[Stored dataset items]
*** Begin section ***

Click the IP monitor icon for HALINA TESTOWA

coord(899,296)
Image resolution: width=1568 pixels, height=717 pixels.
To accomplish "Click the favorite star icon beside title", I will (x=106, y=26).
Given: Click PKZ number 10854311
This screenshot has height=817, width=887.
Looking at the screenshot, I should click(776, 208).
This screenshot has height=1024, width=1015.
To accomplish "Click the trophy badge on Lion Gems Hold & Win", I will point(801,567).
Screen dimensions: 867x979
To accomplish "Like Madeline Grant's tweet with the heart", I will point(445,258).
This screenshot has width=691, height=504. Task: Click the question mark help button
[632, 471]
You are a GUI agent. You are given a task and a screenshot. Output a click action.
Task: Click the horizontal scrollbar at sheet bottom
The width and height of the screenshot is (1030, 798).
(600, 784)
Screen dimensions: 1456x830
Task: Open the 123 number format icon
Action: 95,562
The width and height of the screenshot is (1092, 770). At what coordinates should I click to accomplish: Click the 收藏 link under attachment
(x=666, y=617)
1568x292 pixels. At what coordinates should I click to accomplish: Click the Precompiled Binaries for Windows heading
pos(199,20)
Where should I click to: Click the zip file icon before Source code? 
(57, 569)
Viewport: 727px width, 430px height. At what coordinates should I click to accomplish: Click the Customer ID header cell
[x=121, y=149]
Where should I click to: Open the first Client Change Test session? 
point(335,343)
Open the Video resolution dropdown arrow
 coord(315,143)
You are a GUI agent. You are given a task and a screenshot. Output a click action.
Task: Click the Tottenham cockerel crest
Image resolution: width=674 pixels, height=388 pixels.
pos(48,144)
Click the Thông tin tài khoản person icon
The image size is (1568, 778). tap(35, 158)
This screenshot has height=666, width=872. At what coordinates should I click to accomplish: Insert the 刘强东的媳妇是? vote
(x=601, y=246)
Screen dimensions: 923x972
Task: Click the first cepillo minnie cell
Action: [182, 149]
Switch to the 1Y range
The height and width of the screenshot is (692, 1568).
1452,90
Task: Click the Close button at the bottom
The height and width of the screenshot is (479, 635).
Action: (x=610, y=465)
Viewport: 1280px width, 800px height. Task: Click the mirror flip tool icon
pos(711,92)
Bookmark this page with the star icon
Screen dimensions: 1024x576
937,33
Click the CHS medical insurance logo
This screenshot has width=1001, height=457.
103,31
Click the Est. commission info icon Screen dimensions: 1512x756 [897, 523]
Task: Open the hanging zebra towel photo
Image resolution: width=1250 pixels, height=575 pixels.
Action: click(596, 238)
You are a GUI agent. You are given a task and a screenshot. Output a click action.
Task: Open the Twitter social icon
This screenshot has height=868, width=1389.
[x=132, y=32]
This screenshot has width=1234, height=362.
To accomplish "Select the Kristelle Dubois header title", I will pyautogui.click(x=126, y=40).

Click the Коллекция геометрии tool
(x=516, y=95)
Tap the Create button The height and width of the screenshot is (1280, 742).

*** End section ***

For each line in the data that holds "bottom", add one to a count, then report that count alone.

= Answer space =
2